There is as much to say about the context of this production as there is about the thing itself. Firstly, the previous production of a David Mamet play at this venue, in 2008, was Speed-the-Plow and I still remember it as one of very few times I have been aware of experiencing one of the most thrilling nights of my life, in or outside a theatre.
It starred the now deeply unfashionable Kevin Spacey and the eternally popular Jeff Goldblum as cynical Hollywood producers. Directed by the Old Vic’s recently departed artistic director Matthew Warchus (who took over from Spacey in the job in 2015), the two lead performances delivered a mesmeric display of charisma and comic timing, qualities that are in abundance in this new production of Glengarry Glen Ross.
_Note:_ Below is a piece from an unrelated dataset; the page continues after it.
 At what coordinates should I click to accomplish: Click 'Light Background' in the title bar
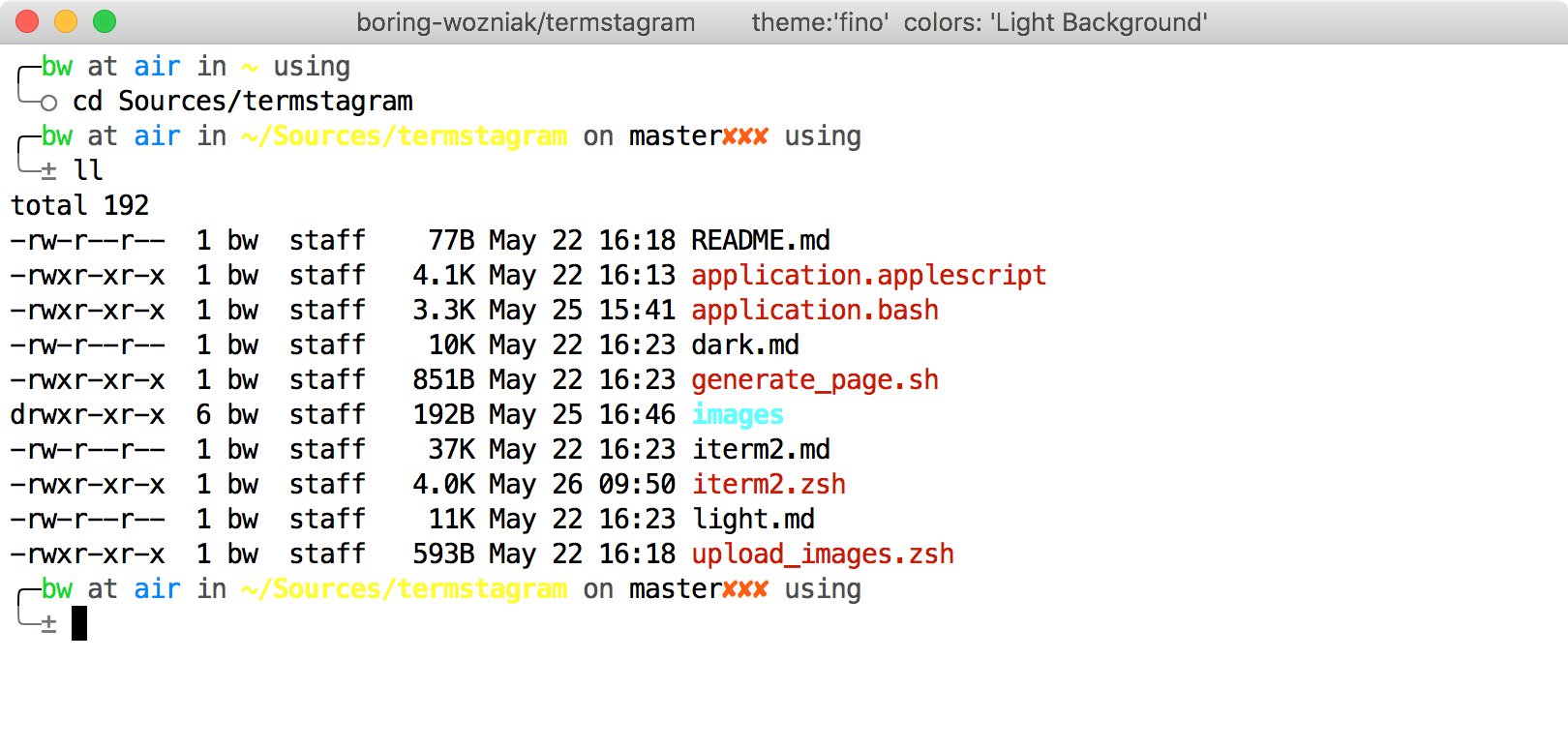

The play’s name is a fictional developer whose properties a cut-throat of estate agents (to use the collective noun) must each sell if they are to cling on to the top half of the office leader board and keep their jobs.
This is the second time in a year that Patrick Marber, whose production of Mel Brooks’s The Producers has deservedly become a long-runner in the West End, has directed Mamet’s hilarious and horrific dissection of sales culture.
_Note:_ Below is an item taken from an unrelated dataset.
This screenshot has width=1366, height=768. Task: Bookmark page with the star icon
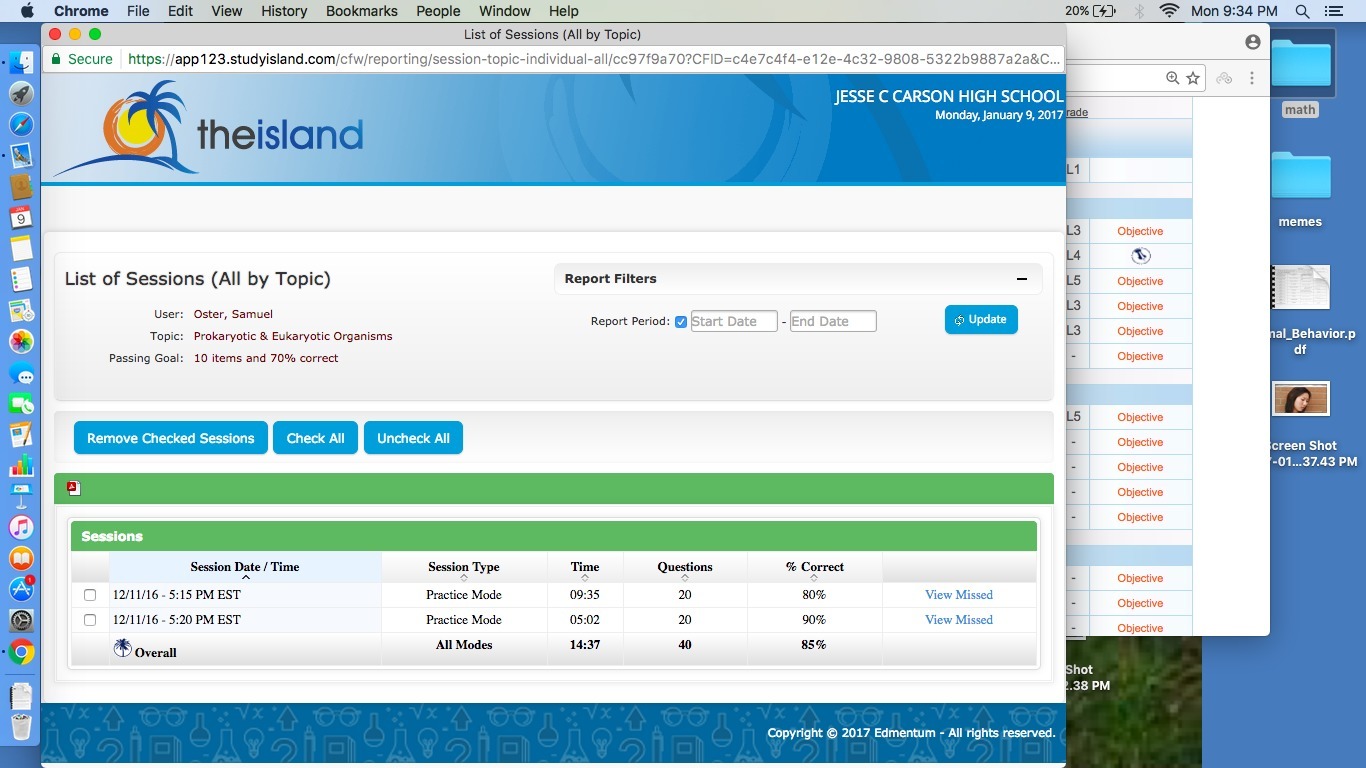(1193, 78)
The first was on Broadway with a ridiculously starry cast that included Bob Odenkirk and Kieran Culkin, the actor who won his Oscar for playing Benji Kaplan, the infuriating cousin to Jesse Eisenberg’s David in Eisenberg’s moving Holocaust road trip comedy A Real Pain. Context over.
The big idea here is to cast this traditionally masculine play with women actors. This is not a radical notion. A female-cast Julius Caesar with Harriet Walter’s Brutus was one of the finest I’ve seen. The only surprise here is that Mamet, whose political stance has morphed from progressive pugilist to right-wing reactionary, agreed to such a change.
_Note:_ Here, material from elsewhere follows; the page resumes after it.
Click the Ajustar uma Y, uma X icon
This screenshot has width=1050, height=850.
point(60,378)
As with Julius Caesar the novelty soon wears off. What’s left is a gripping play and, while not quite reaching the heights of Spacey and Goldblum, some terrific performances. Set mostly in a Chicago estate agents’ office populated by a sales team who each need to avoid being fired, you could cut the kill-or-be-killed atmosphere with a knife. Though you’d have to extract it from someone’s back first.
Indira Varma is Levene, the old-school salesperson who has lost her mojo. Every gesture of bravado is saturated with desperation. As Levene’s younger, fitter, bolder co-worker Roma, the American actor Rosa Salazar stalks the stage with the single-minded purpose of a clenched fist. Yet somewhere behind the knuckles there is a still a flicker of humanity that makes her the closest thing Levene gets to a friend.
Also outstanding is Dorothea Myer-Bennett who has grown into one of our most commanding stage actors through a series of Jewish-themed plays including Leopoldstadt, Nachtland and What We Talk About When We Talk About Anne Frank (all directed by Marber). As the much-hated office manager Williamson, Myer-Bennett is pitch perfect in a role around which Mamet’s superbly crafted plot pivots to its devastating conclusion.
No concession has been made to the script to accommodate the new genders of the characters, which may (or may not) have been a condition imposed by Mamet.
Not that it matters. The pronouns simply become part of the lingo with which these tough, desperate and vulnerable humans eviscerate each other.